Cisplatin resistance of yeast mutants. Logarithmic-phase cells were exposed for 2 (A–C) or 3 (D) h to different concentrations of cisplatin and incubated on YPD plates at 30°C for 2 days to allow formation of colonies. Data are expressed as percentages of colonies formed compared with control cultures not exposed to cisplatin. (A) Cisplatin resistance of mutants defective in Mac1p target genes. Strains are wild-type (YSI1), mac1Δ (YSI9), ctr1Δ (YSI22), fre1Δ (YSI23), fre7Δ (YSI24), cta1Δ (YSI25), and ctt1Δ (YSI26). (B) Cisplatin resistance of mutants defective in intracellular copper trafficking and utilization. Strains are wild-type (YSI1), ctr1Δ (YSI22), atx1Δ (YSI28), ccc2Δ (YSI29), fet3Δ (YSI30), lys7Δ (YSI31), sod1Δ (YSI32), cox17Δ (YSI33), and sco1Δ (YSI34). (C) Cisplatin sensitivity of low-affinity copper transporter mutants, ctr2Δ (YSI35) and fet4Δ (YSI36). (D) Cisplatin sensitivity of high-affinity copper transporter mutants in the BR10 strain background (22). Strains were DTY1 (CTR1 CTR3), SKY52 (ctr1Δ CTR3), SKY44 (CTR1 ctr3Δ), and SKY46 (ctr1Δ ctr3Δ).

Fig 2.

Cisplatin adduct formation and accumulation in yeast ctr1Δ mutants. (A) Accumulation of cisplatin-DNA adducts in wild-type (WT) and isogenic ctr1Δ mutant strains. Strains were YSI1 (wild-type), YSI22 (ctr1Δ), YSI16 (rad2Δ), and YSI27 (rad2Δ ctr1Δ).
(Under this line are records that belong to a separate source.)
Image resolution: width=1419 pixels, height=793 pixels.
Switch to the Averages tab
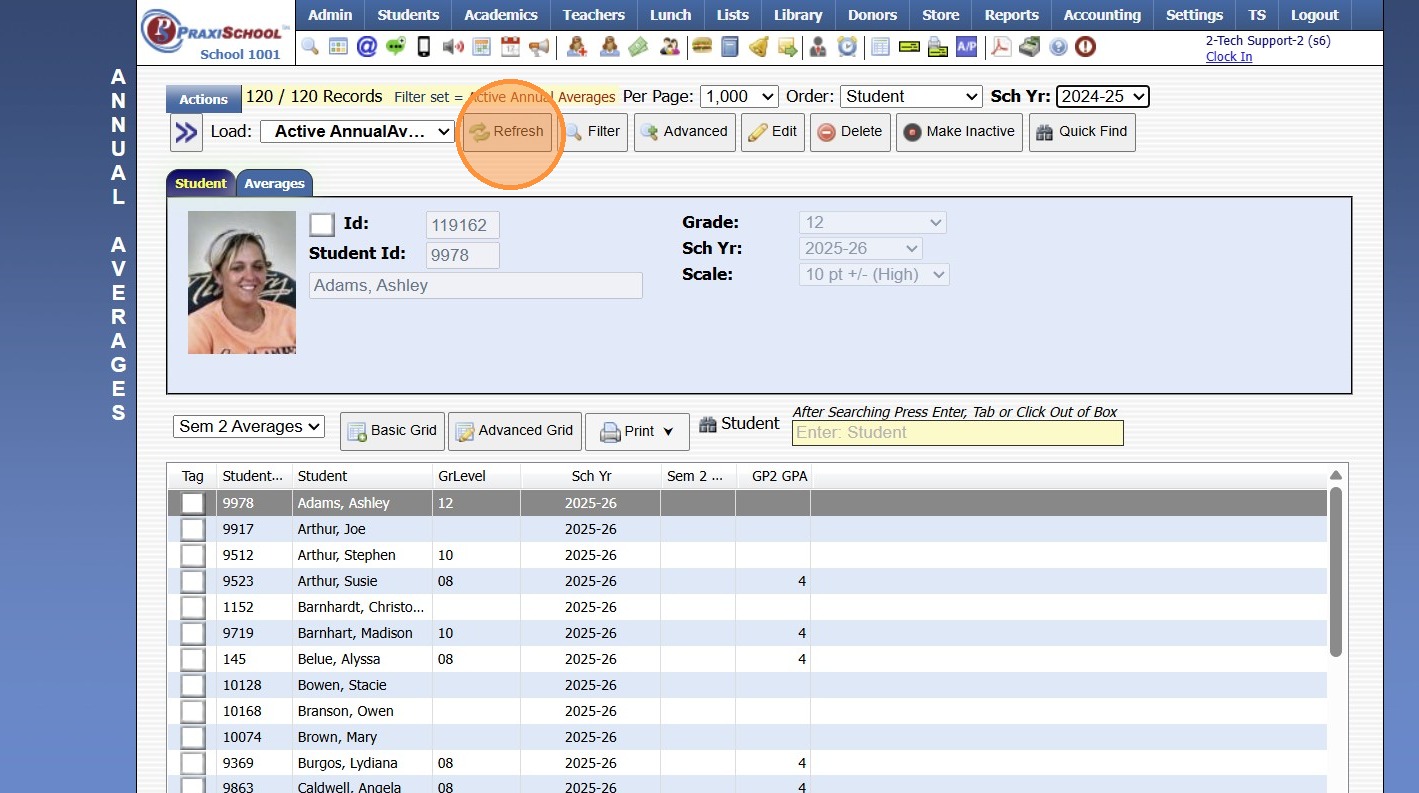274,184
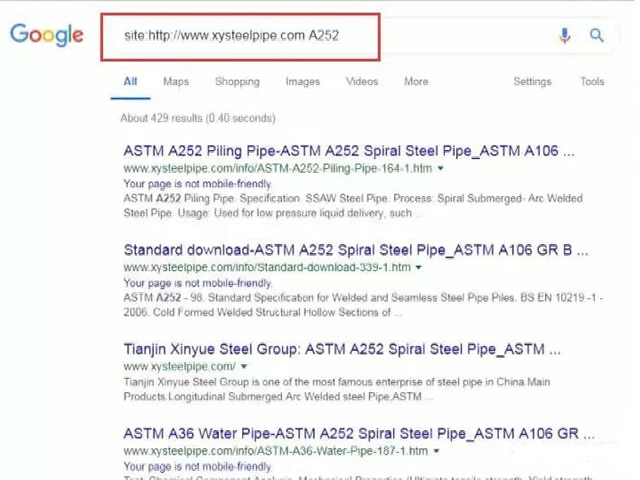Expand dropdown arrow beside A36-Water-Pipe-187-1.htm URL
640x480 pixels.
[x=437, y=452]
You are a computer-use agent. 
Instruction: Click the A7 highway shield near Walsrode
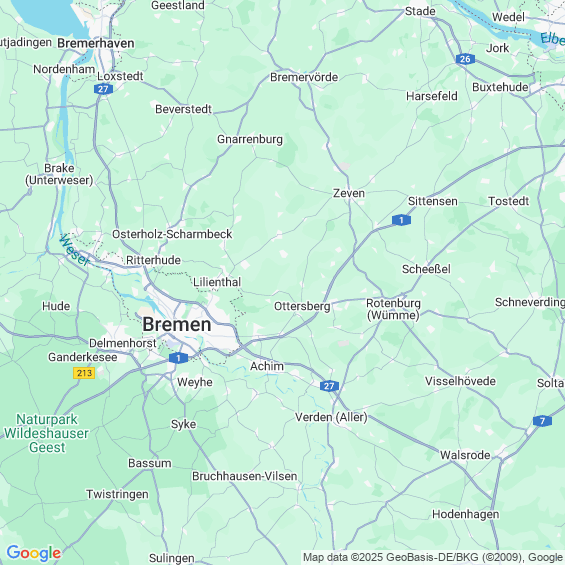[x=542, y=421]
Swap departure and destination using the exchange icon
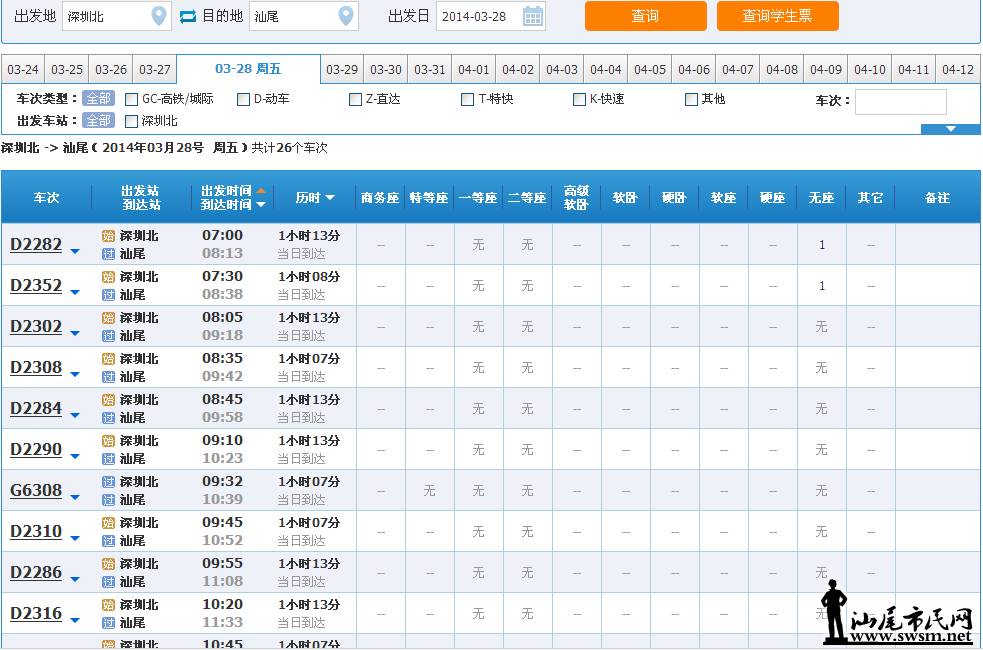Viewport: 983px width, 650px height. point(187,17)
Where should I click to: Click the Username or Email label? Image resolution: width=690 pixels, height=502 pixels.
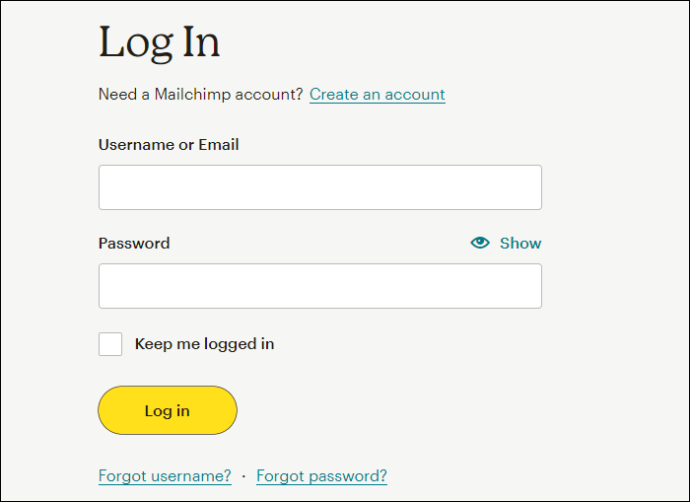168,144
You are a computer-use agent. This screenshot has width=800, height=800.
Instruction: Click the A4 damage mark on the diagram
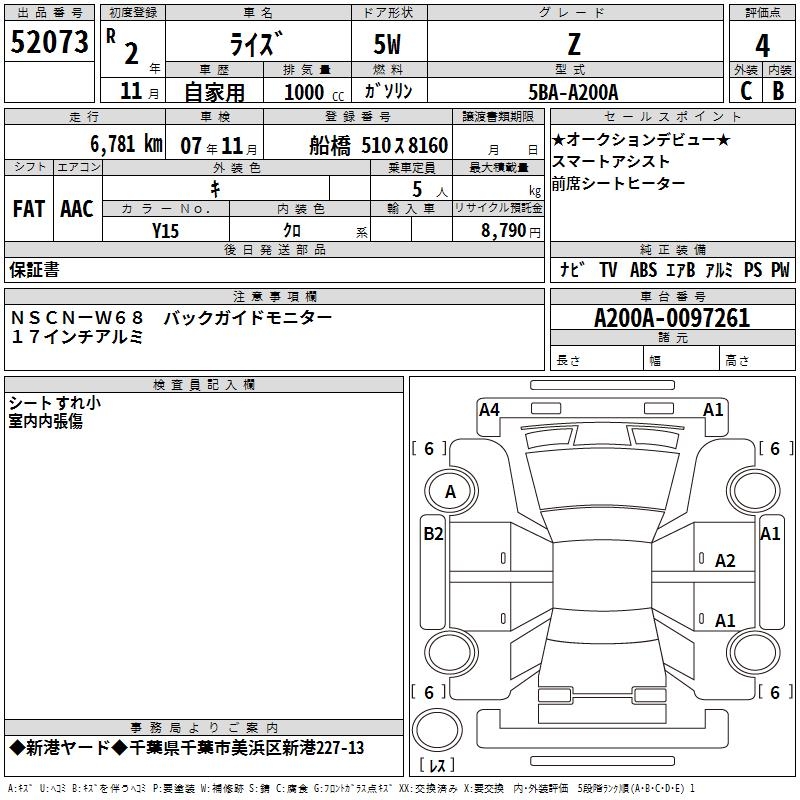[x=489, y=409]
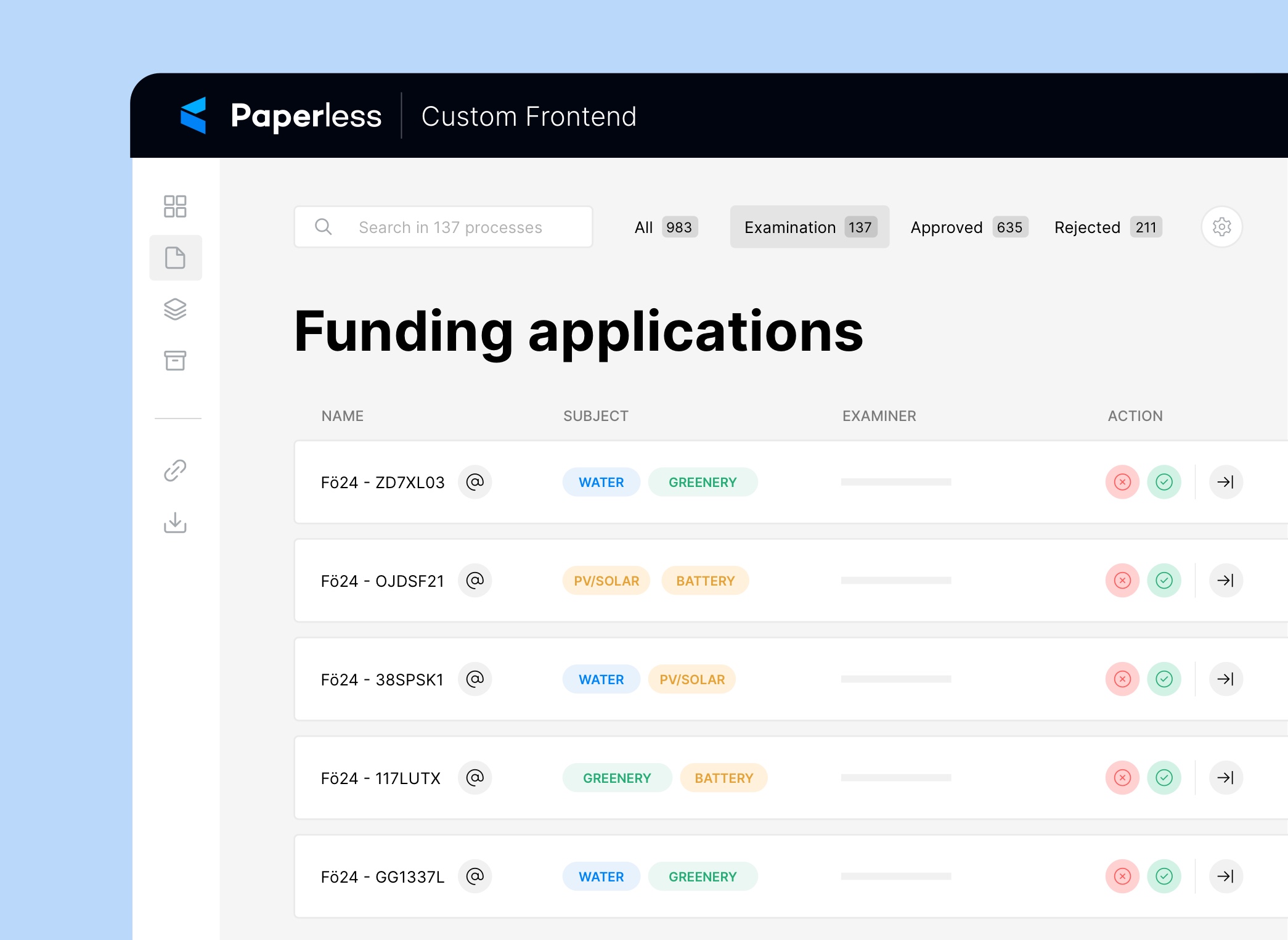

Genomic DNA was purified from cells treated with 1 mM cisplatin for 2 h in YPD. Platinum was measured using an atomic absorption spectrometer. Numbers represent absorption by atomized platinum divided by A₂₆₀ of each DNA sample. (B) Cellular platinum accumulation in wild-type (YSI1) and ctr1Δ mutant (YSI22) strains. The amount of platinum in whole cells was measured using the atomic absorption spectrophotometer after incubating cells with 1 mM cisplatin for the indicated times. Numbers were obtained by dividing the reading from the spectrophotometer by the OD₆₀₀ of the culture at each time point.

Fig 3.

A Ctr1p-mediated link between cisplatin and copper transport in yeast. (A) Effect of copper on survival of wild-type (WT) (YSI1) and the ctr1Δ mutant (YSI22) exposed to cisplatin. Cells were treated for 2 h with various concentrations of cisplatin in the presence of 0.01 mM, 0.1 mM, or no CuSO₄. Data were analyzed as in Fig. 1. (B) Effect of copper on cellular accumulation of platinum in wild-type and ctr1Δ mutants. Cells were exposed to 1 mM cisplatin in the presence of 0.01 mM, 0.1 mM, or no CuSO₄. Data were analyzed as in Fig. 2B. (C) Effect of cisplatin on copper uptake in wild-type and ctr1Δ mutants. Cells were treated with ⁶⁴Cu (5 μM as CuSO₄) in the presence of 100 μM or 1 mM cisplatin, or 10 μM unlabeled CuSO₄ for 2 h. Cellular ⁶⁴Cu level was measured with a γ-counter, and the values were divided by the cell OD₆₀₀.

Fig 4.

Effect of cisplatin on yeast Ctr1 protein. (A) Degradation of yeast Ctr1p upon cisplatin treatment. The Ctr1 protein was tagged at its C terminus with an HA epitope by modification of the genomic CTR1 locus (YSI37). Cycloheximide (100 μg/ml) was added to the CTR1-HA cells 30 min before cisplatin treatment to block new protein synthesis. Cells were then exposed to 0.1 mM or no cisplatin, and samples were taken at the indicated times. The level of Ctr1 protein was determined by Western blotting using anti-HA antibodies. The loading of proteins in each lane appeared equal by Coomassie blue staining. (B) Localization of yeast Ctr1p after cisplatin or copper treatment. The Ctr1 protein was tagged at its C terminus with GFP by modification of the genomic CTR1 locus (YSI38). Cells were incubated with 100 μg/ml cycloheximide for 30 min to block new protein synthesis, treated with 1 mM cisplatin for 4 h, and analyzed by fluorescence microscopy.

Fig 5.

Cisplatin resistance and accumulation by mouse embryonic cell lines lacking mCtr1. Cells were incubated for 2 h with cisplatin. For determining survival (A), cells were stained with trypan blue to detect dead cells; unstained cells were counted using a hemocytometer. Data are expressed as percentages of unstained cells compared with control cultures not exposed to cisplatin. For measuring cisplatin accumulation (B), cells were lysed and, after a centrifugation, the supernatant was used to determine platinum content. The platinum reading was normalized to protein concentration.